The director of Kansas University's Dole Institute of Politics has rescinded an offer to have historian Doris Kearns Goodwin speak on campus this fall.
Richard Norton Smith said recent allegations of plagiarism in a Goodwin book led him to seek another speaker for the institute's first-ever Presidential Lecture Series on Nov. 3.
Smith said the decision was a hard one.
Goodwin advised Smith on his master's thesis at Harvard University, and the two have made frequent appearances together on "NewsHour with Jim Lehrer."
"On a personal level, of course it was a difficult decision," Smith said. "On an institutional level, it was an easy decision. I'm well aware this is going to be a defining moment in the Dole Institute."
KU joins the University of Delaware and James Madison University in withdrawing speaking offers to Goodwin. Goodwin, a member of the Pulitzer Prize Board, has decided not to participate in this year's Pulitzer judging and has ceased her appearances on "News Hour."

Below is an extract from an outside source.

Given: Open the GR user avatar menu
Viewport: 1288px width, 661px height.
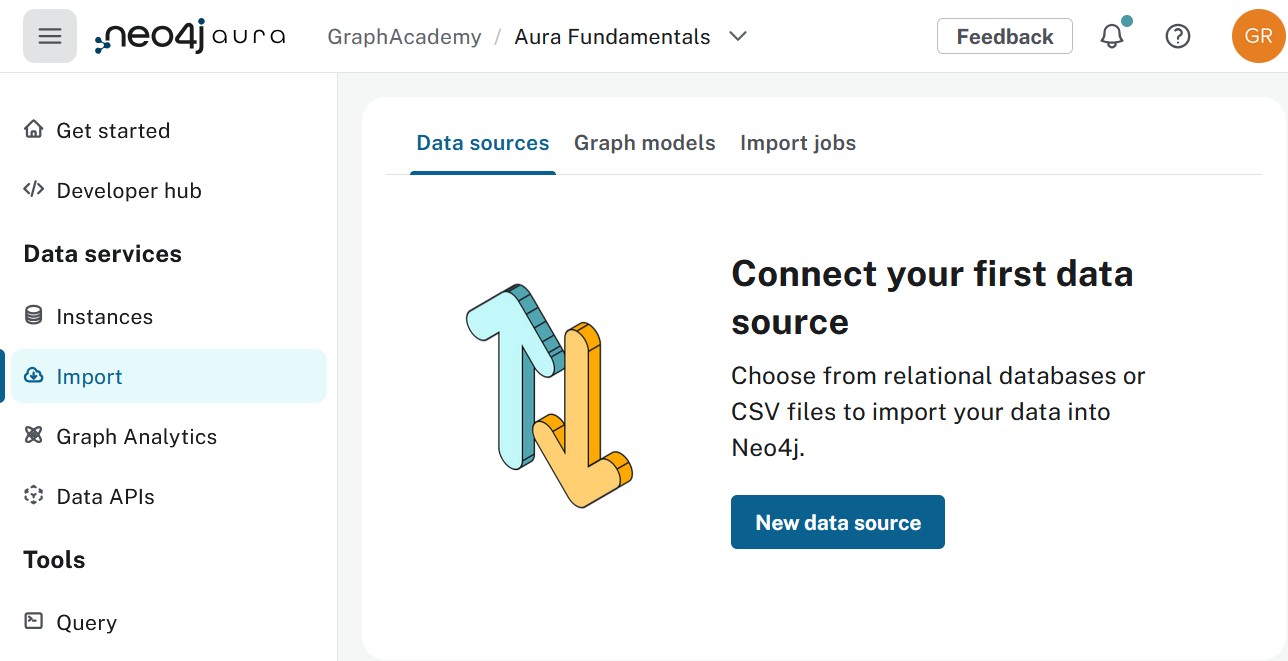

The controversy centers around Goodwin's 1987 book, "The Fitzgeralds and the Kennedys." Goodwin, 59, admitted in January she had agreed to a confidential monetary settlement with British author Lynne McTaggart. McTaggart had complained that several passages of Goodwin's book were nearly identical to parts of her 1983 book on Kathleen Kennedy.
Last month, Goodwin said her research assistants found other books that also included copied passages.
She said in her handwritten notes, passages from other books were intertwined with her own observations.
Goodwin is the latest in a string of best-selling historians who have come under scrutiny. At least five books by Stephen Ambrose have been cited for material lifted from other sources, and David McCullough said he misquoted Thomas Jefferson in "John Adams."
McCullough is scheduled to speak at the Dole Institute's Presidential Lecture Series Nov. 17. Historian Michael Beschloss will speak Nov. 10.
Smith said McCullough's misquotation was much different from the allegations against Goodwin, and that McCollough's speech will proceed as planned.
"One of the unfortunate aspects is the tendency to jump to the conclusion that everybody does it (plagiarize)," he said. "The only thing that has ever been alleged against David McCullough and he readily admitted it was that he misquoted Thomas Jefferson speaking on John Adams."
Smith has written books on such historical figures as George Washington, Thomas Dewey and Herbert Hoover and is working on a biography of Nelson Rockefeller. He said he hoped the plagiarism discussions won't hurt the public's impression that history can be both entertaining and accurate.
"It's a source of frustration if this rash of recent stories tend to enforce the old stereotypes that is has to be one or the other that only academic historians can write accurate history," he said.